The project includes a docker-compose.yml file that sets up a local development environment:

  • Redpanda: Kafka-compatible message broker (accessible on localhost:19092)
  • kafka-writer: Continuously writes test messages to test-topic
  • Redpanda Console: Web UI for managing Kafka topics (accessible on http://localhost:8080)

Start the services:

docker-compose up -d

Stop the services:

docker-compose down

View logs:

docker-compose logs -f

Testing the Tool

  1. Start the local environment:

    docker-compose up -d
  2. Record messages:

    ./kafka-replay --brokers localhost:19092 record \
      --topic test-topic \
      --output messages.log \
      --offset 0
  3. View recorded messages:

    ./kafka-replay cat --input messages.log
  4. Replay messages to a new topic:

    ./kafka-replay --brokers localhost:19092 replay \
      --topic replayed-topic \
      --input messages.log \
      --rate 10
  5. Verify in Redpanda Console: Open http://localhost:8080 in your browser to view the topics and messages.

Project Structure

kafka-replay/
├── cmd/                     # Entry points - contains code that relies on OS, IO, or global state
│   └── kafka-replay/        # CLI application entry point
├── pkg/                     # Reusable packages - pure, testable code usable as dependencies
│   ├── kafka/               # Kafka client abstractions
│   └── transcoder/          # Binary file format encoder/decoder
├── docker-compose.yml       # Local development environment
├── dockerfile               # Docker build configuration
├── go.mod                   # Go module definition
├── go.sum                   # Go module checksums
├── makefile                 # Build and test commands
├── LICENSE                  # License file
├── FORMAT.md                # Binary file format specification (version 2)
├── legacy/
│   └── FORMAT_v1.md         # Legacy format specification (version 1)
├── .gitignore               # Git ignore rules
└── README.md                # This file

Directory Organization:

  • cmd/: Contains entry points and different ways of compiling the program.

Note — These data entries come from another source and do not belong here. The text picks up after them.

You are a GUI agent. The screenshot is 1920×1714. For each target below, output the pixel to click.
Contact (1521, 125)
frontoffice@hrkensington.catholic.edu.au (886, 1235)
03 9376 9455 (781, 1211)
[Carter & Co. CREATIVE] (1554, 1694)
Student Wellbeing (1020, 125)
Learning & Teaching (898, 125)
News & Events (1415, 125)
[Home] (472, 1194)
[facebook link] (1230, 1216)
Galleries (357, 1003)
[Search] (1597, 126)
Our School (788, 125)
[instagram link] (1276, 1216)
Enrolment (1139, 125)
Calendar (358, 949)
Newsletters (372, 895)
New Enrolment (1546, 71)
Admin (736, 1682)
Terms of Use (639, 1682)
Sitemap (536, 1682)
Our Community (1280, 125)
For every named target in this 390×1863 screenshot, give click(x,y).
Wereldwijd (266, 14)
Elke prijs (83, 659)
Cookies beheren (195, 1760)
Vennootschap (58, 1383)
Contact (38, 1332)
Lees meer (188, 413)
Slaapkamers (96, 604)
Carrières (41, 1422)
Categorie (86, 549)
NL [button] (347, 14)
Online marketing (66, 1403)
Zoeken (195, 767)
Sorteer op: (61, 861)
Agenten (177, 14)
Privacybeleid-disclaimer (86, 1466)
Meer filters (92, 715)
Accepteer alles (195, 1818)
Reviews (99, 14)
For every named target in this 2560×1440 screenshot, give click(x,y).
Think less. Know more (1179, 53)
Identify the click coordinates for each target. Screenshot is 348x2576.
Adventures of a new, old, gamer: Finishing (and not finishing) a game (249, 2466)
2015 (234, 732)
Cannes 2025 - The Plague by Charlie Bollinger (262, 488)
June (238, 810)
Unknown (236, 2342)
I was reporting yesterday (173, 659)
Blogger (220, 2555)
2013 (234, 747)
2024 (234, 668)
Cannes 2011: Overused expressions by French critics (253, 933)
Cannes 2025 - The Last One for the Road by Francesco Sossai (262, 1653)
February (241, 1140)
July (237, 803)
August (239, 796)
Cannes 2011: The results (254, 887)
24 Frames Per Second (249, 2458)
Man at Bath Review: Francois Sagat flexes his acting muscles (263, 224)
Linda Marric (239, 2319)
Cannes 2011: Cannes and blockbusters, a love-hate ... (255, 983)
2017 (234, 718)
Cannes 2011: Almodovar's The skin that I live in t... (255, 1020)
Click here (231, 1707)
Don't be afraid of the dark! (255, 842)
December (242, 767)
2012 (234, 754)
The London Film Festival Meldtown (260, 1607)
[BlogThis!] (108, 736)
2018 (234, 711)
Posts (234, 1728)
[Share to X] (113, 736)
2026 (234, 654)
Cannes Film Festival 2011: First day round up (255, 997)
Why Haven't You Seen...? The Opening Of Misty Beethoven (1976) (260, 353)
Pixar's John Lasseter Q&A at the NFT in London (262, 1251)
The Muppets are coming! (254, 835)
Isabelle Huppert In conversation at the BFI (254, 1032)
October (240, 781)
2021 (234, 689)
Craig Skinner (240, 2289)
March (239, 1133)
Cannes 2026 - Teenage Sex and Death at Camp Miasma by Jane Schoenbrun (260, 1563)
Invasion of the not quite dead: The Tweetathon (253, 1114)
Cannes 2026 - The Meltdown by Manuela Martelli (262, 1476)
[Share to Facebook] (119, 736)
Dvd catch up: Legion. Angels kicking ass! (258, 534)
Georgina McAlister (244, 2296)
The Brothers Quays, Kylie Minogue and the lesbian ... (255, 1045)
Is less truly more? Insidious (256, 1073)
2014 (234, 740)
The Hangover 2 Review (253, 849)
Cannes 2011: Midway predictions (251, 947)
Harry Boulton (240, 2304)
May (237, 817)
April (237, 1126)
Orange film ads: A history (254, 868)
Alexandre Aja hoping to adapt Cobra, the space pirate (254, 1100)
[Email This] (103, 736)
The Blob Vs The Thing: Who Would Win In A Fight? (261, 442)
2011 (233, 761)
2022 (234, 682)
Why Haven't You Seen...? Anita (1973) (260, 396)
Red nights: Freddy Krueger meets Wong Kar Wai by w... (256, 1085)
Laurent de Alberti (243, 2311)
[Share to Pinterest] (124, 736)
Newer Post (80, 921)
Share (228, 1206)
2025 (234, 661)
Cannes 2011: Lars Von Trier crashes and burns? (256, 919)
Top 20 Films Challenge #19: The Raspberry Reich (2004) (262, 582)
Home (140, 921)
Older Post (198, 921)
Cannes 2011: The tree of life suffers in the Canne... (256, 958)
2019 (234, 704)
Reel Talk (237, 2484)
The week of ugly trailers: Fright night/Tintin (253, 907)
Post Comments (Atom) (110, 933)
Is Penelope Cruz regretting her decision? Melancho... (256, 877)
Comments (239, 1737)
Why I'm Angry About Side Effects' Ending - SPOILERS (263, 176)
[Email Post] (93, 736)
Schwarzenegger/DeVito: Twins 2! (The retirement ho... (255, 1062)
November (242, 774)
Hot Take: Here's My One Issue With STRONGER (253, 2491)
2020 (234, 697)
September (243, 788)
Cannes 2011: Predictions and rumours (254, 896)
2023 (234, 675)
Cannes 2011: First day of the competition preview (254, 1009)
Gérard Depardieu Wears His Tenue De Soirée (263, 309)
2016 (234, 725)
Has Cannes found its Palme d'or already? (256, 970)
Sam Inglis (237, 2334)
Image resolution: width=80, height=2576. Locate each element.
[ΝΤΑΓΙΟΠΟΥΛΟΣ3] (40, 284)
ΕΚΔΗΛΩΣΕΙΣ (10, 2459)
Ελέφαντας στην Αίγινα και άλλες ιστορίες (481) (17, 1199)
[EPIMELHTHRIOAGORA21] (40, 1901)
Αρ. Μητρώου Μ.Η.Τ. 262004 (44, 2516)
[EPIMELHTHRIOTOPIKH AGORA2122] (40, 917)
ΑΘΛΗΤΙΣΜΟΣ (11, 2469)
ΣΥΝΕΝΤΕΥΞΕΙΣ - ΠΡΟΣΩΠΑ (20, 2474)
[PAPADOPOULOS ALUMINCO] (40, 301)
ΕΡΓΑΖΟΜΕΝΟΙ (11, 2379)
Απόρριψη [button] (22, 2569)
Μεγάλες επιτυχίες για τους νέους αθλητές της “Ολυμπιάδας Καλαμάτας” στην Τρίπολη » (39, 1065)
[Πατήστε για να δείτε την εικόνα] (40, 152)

Code in cmd handles OS interactions, file I/O, and global state (CLI flags, environment variables).
  • pkg/: Contains reusable packages that can be used by entry points or imported as dependencies by other projects. Code in pkg should be as close as possible to pure functions and testable code, avoiding direct OS/IO dependencies where possible.
    • pkg/transcoder/: Implements the binary file format using EncodeWriter and DecodeReader types that work with Go's standard io.Writer and io.ReadSeeker interfaces.

Building and Running

Build:

make build

Run with makefile shortcuts:

make record    # Record messages
make replay    # Replay messages
make cat       # Display messages

Clean build artifacts:

make clean

Contributing

  1. Fork the repository
  2. Create a feature branch
  3. Make your changes
  4. Ensure the code compiles: go build ./...
  5. Test your changes with the local Docker Compose environment
  6. Submit a pull request

License

MIT License - see LICENSE file for details.